A real and actual clothes line,
Placed where the wind may blow,
And the sun may shine,
Showers are overhead and hot,
Towels thick and soft,
No more frayed or blotchy than my fragile mind,
In its hangover morning mode.

A fridge and cupboard full of food,
More than even a mythical beast might eat,
Spoils of war, renounced to the armchair traveller,
A television set I once owned myself,
Large enough that the screen could swallow me whole,
A DVD collection that once belonged to me,
Donated back,
Now cataloguing alotta lost time from my twenties.

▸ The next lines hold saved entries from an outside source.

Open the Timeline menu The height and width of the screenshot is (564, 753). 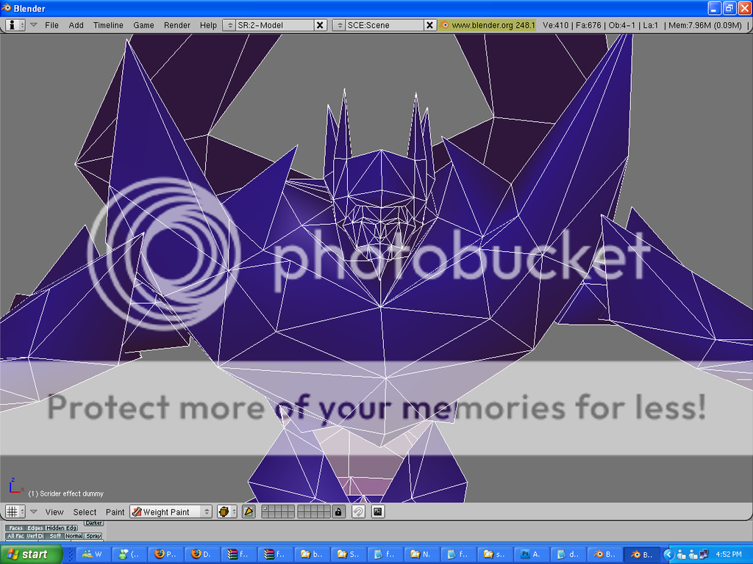[x=108, y=25]
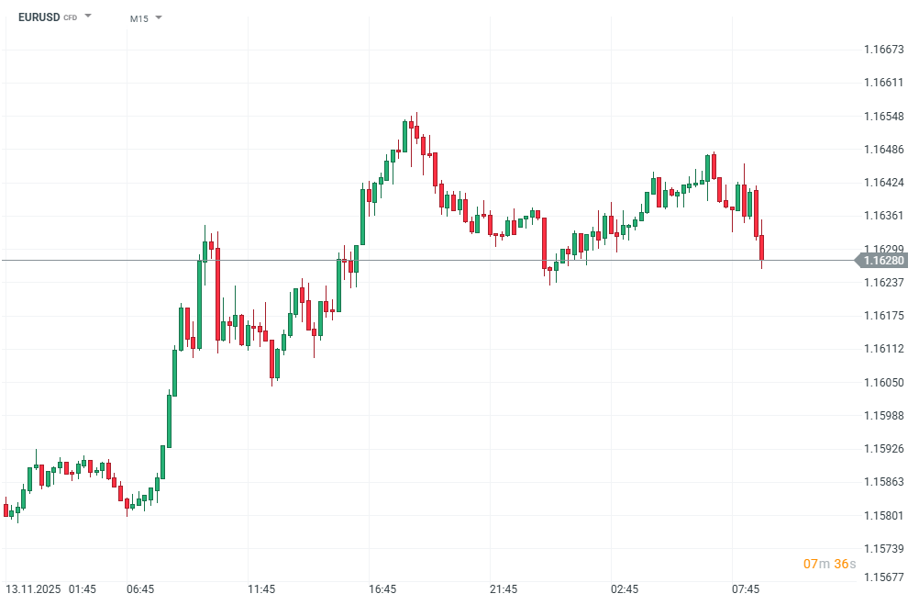Click the 06:45 time axis label
The height and width of the screenshot is (605, 919).
coord(140,588)
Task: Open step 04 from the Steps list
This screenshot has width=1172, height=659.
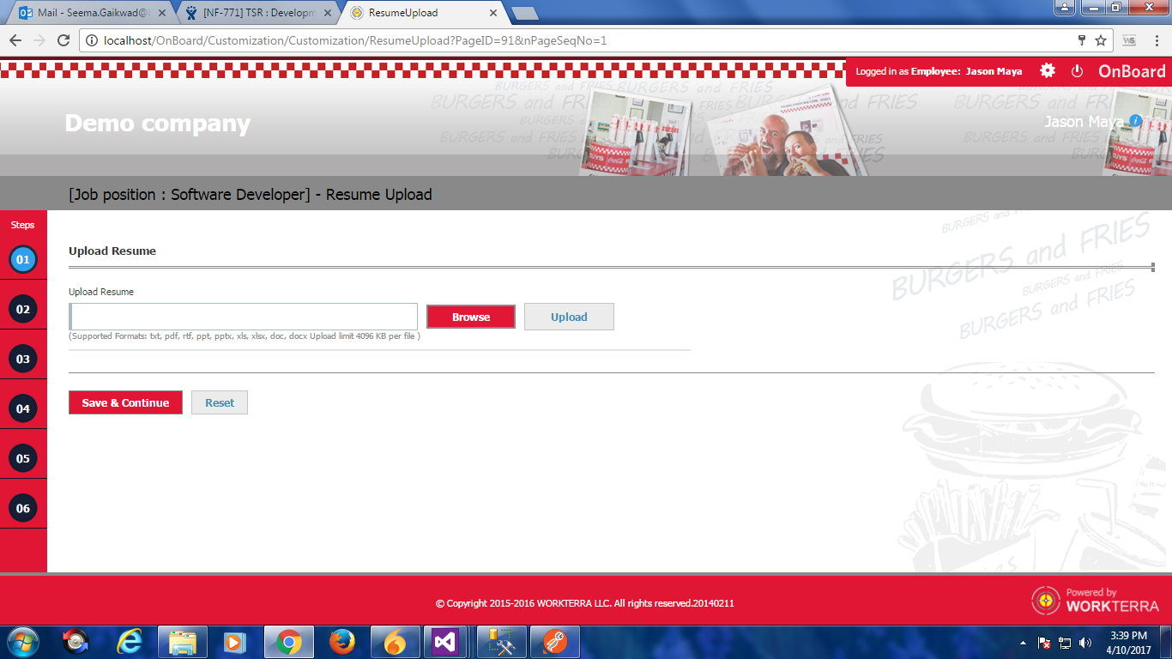Action: point(23,408)
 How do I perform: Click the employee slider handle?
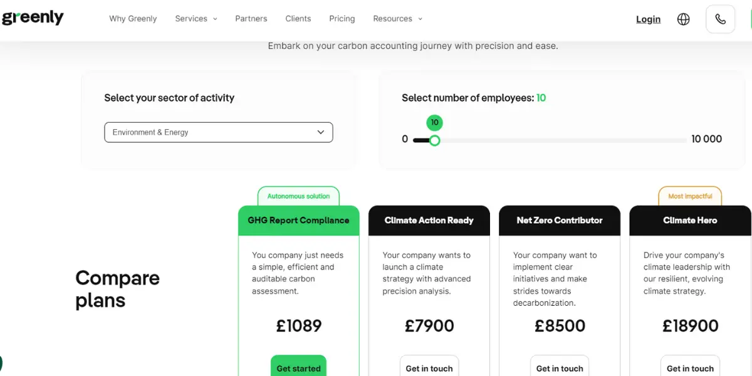[434, 140]
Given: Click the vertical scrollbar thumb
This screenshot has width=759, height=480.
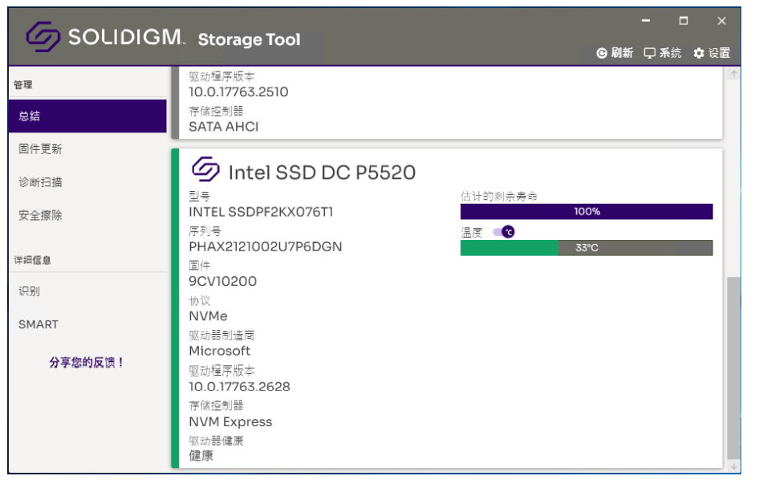Looking at the screenshot, I should (734, 368).
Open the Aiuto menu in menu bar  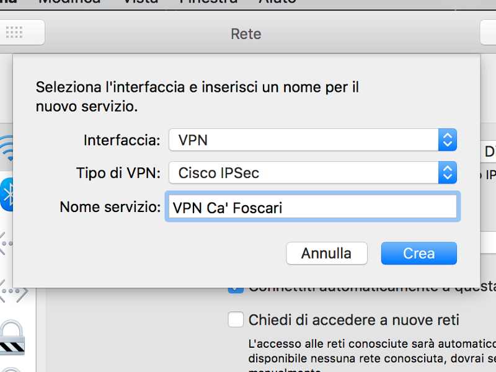pyautogui.click(x=278, y=2)
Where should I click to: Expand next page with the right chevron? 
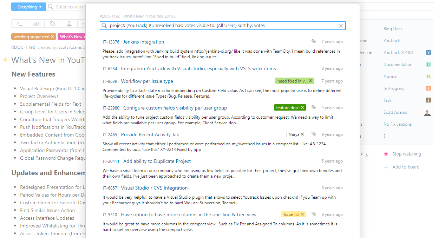(x=367, y=154)
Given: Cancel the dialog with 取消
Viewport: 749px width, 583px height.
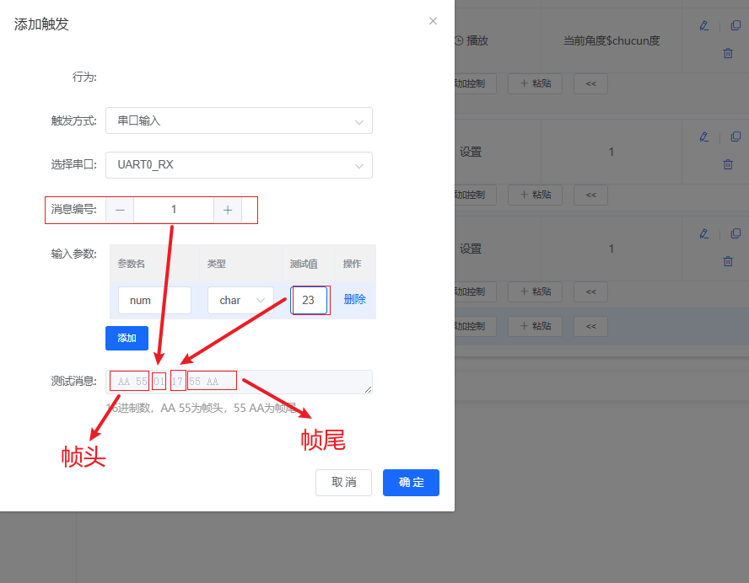Looking at the screenshot, I should click(x=343, y=483).
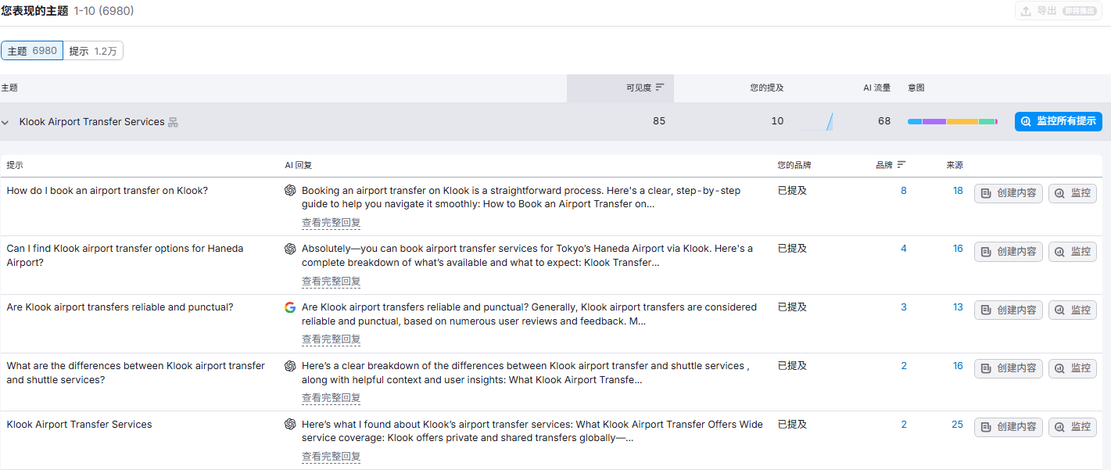Click the sort icon beside the 品牌 column header
Screen dimensions: 1111x470
[901, 165]
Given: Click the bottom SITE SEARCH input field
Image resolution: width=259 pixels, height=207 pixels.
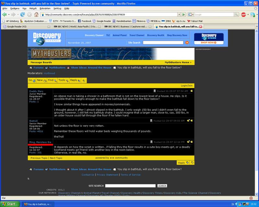Looking at the screenshot, I should [130, 186].
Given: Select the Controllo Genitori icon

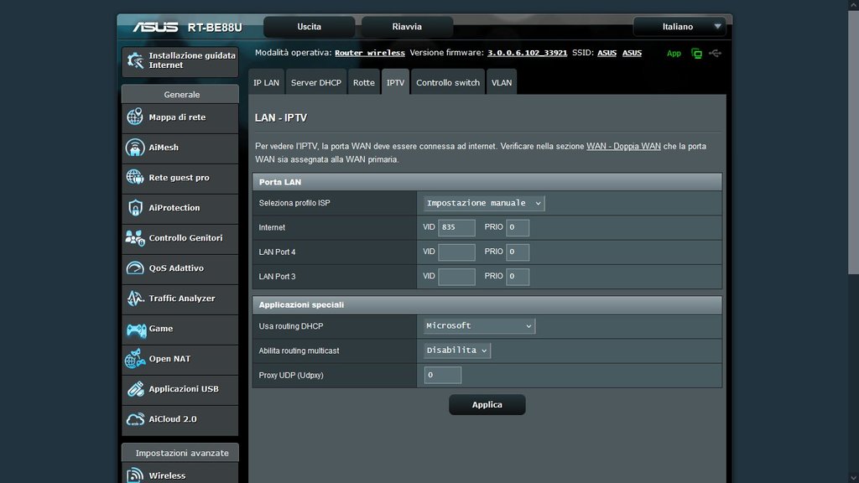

The also-adopted cat curling up on my lap,
With claw-pricks undulating in and out of thighs,
And covering me in coats of her own fur,
But forgiven because she's purring our old forgotten song.

Breakfast on a verandah,
In a backyard where the grass really is greener,
Looking out over the Dandenong Mountains,
My God... are those trees?

Trees… are everywhere.

A car so powerful it simultaneously inflates,
And of course,
Diminishes one’s testicles,
Eardums percuss to the pulse,
Of my music on eleven at eleven,
Acoustically open up the heavens!

Floorboards shiny and waxed enough,
That I run can glide and slide over them in socks,
But not in a Tom Cruise impersonation,
And not, if anyone else was around.

But they are not,
And this is not my house,
In which I am sitting,
Eternally childish here,
A strange igloo in the sub-urban Siberia,
Out there.

The masters are away,
The ambivalent poet plays home-body,
In this equivalent to paradise,
My parents’ own palace,
This is not my house,


But it did used to be my home.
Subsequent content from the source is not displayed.